BARON-MUHBİR-POLİS ÜÇGENİ

Peki Eyyüp Acar’ın uyuşturucu kaçakçılığı faaliyetinde narkotik polisleri rol alıyor muydu?

Onu muhbir olarak kullanan polislerin ‘şüpheli’ olarak ifadesi alındı. Eyyüp Acar’ın muhbirleri olduğunu doğrulayıp kendilerinin bu uyuşturucu kaçakçılığı faaliyetlerinden haberlerinin olmadığını savundular.

Baron -muhbir-polis trafiğinin ne denli karışık olduğunu iddianamedeki bir olay ortaya koyuyordu. Eyyüp Acar, Mersin Limanı’na gelecek bir konteynerdeki kokaini ihbar etti. Ancak bu ihbarın daha önce yapıldığını narkotik polisinden öğrendi. İhbarı yapan Ekvador’daki uyuşturucu kaçakçısı Bedir Özer’in oğlu Reşit Özer’di. O da narkotik muhbiriydi. Ekvador, Belçika, Mersin, Lübnan rotasındaki bu gemideki patates yüklü konteynerde 34 kilo kokain yakalandı. Bu kokain için Reşit Özer ve Eyyüp Acar ihbar ödülünü paylaştı. Bu sırada birlikte uyuşturucu kaçakçılığı yapıyorlardı.

ŞÜPHELİ POLİSLER İDDİANAMEDE YOK

Eyyüp Acar’ın telefonunun incelenmesinde kendisinden sorumlu narkotik polisi S.T. ile dikkat çeken bir mesajlaşması var. Polis S.T., gazeteci Murat Ağırel’in bir X paylaşımının ekran görüntüsünü Eyyüp Acar’a gönderiyor. Murat Ağırel bu X paylaşımında Kolombiya’dan yola çıkan ve Mersin Limanı’na gelen bir gemideki konteynerde Malta’da 800 kilo kokainin yakalandığını anlatıyor. Bu haberi Eyyüp Acar’a gönderen polis S.T. “Malta iş koymuş kardeşim. Geliyordu ne güzel” yazmış.

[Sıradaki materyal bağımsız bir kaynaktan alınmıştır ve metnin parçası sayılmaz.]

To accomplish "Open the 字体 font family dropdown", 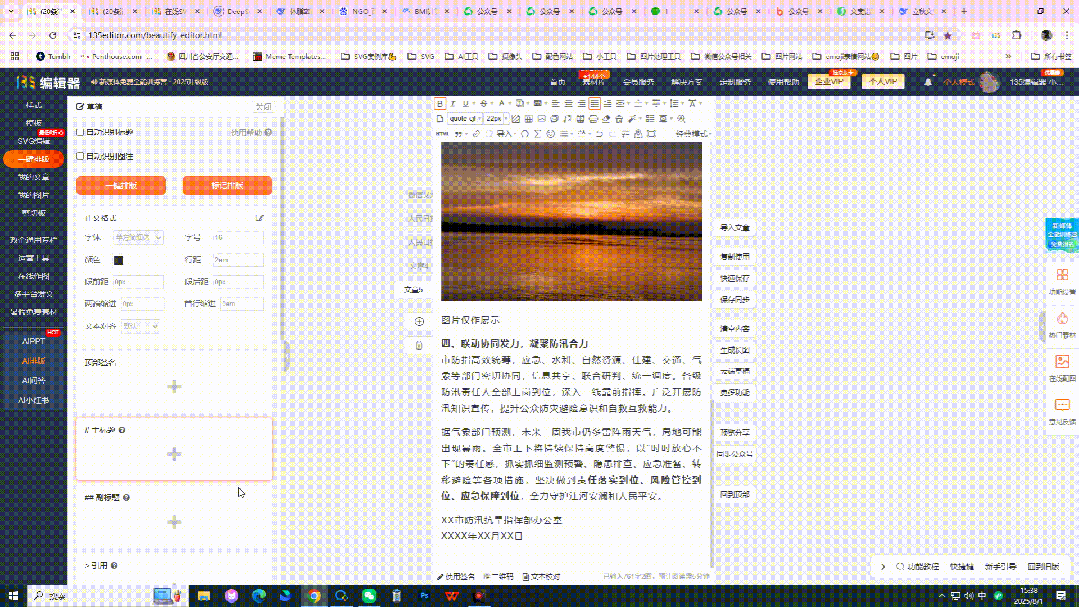I will coord(138,237).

Ancak iddianamede narkotik polisleri hakkında bir suçlama olmadığı gibi takipsizlik kararı da yok. Oysa şüpheli olarak ifadelerinin alındığını öğrendim. Bu durumda Mersin Limanı’nda yuvalanmış uyuşturucu şebekesine yönelik bir soruşturmanın daha olduğunu öngörebiliyoruz. Sanırım; Mersin Limanı’ndaki skandal göründüğünden çok daha büyük.

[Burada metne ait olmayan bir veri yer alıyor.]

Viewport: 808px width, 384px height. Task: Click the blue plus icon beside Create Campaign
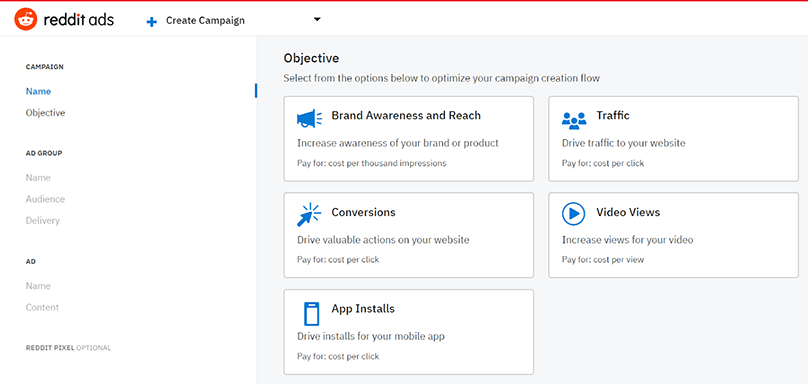pos(152,22)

‘LİMANDA BAŞKALARI DA VAR’

Eyyüp Acar ifadesinde Mersin Limanı’nda uyuşturucuları dışarı çıkartma işi yapan başka şebekelerin de olduğunu iddia etti, ancak isimleri vermedi.

Eyyüp Acar’ın itirafları ve soruşturmada elde edilen bilgilerle operasyon düzenlendi. Çoğunluğu Mersin Limanı’nı işleten şirketin çalışanı 22 kişi gözaltına alındı, 12’si tutuklandı. Eyyüp Acar ve Bedri Atakan Kaya dışındaki sanıklar suçlamaları kabul etmedi, kokainden haberlerinin olmadığını savundular. Sanıkların büyük çoğunluğu uyuşturucu kaçakçılığından yargılanırken tutuksuz sanık Gümrük Muhafaza İstihbarat Amiri Ramazan Kara’ya sadece ‘Rüşvet’ suçlamasının yöneltilmesi dikkat çekiyor. Üstelik iddianamede Ramazan Kara’nın ifadesi bile yer almıyor.

BARONLA RANDEVU

Eyyüp Acar’ın itirafları, uluslararası uyuşturucu karteli için ne kadar önemli hale geldiğini de ortaya koyuyor. Temmuz 2023’te uyuşturucu baronu Hajdar Lala ile Antalya’da buluşacaklardı. Eyyüp Acar, İlhan Tekin ile Antalya’ya gitti. Ancak Hajdar Lala, hakkında uluslararası arama kararı olduğu için Antalya Havalimanı’ndan Türkiye’ye sokulmadı ve geri döndü. Devamında yaşananları Eyyüp Acar ifadesinde şöyle anlattı: “Bedir Özer, Hajdar’a benden bahsettiğini söyledi. Hajdar’ın Türkiye’ye girişinin yasak olması sebebiyle benim Arnavutluk ülkesine gelmemi istedi… Arnavutluk’a gittiğimde Hajdar Lala, ‘Tito’ lakaplı kardeşi, İlhan Tekin ve Hajdar’ın uyuşturucu madde ağında Fas ayağı olduğunu orada öğrendiğim Muhammet isimli Faslı ile buluştuk. Bu görüşmeyi narkotik ve gümrük muhafazaya bildirmedim.”

Savcılıkta Eyyüp Acar’a “Döviz bürolarından aldığınız paraların gönderilmesini Hajdar Lala mı sağlıyordu” diye soruldu. Eyyüp Acar, “Hajdar Lala, Dubai’de bulunan iş adamı olarak görünen şahıslar üzerinden parayı Türkiye ve diğer ülkelere gönderiyordu” diye yanıt verdi.

Hajdar Lala’nın Eyyüp Acar ile görüşmesinin nedeni; uyuşturucu trafiğinde çok işine yaramasıydı. Eyyüp Acar ifadesinde Mersin Limanı’ndan çıkarılan büyük kokain sevkiyatlarından hiç bahsetmedi. Küçük uyuşturucu paketlerini yakalatarak büyük kokain sevkiyatlarının yolunu açtığına dair şüphe doğuyordu. Zaman zaman küçük sevkiyatları da limandaki uyuşturucu şebekesi dışarı çıkartıp teslim etmişti. Bu konudaki ifadelerin tamamı HTS kayıtları, baz sinyalleri, kamera görüntüleri, havalimanı kayıtlarıyla doğrulandı.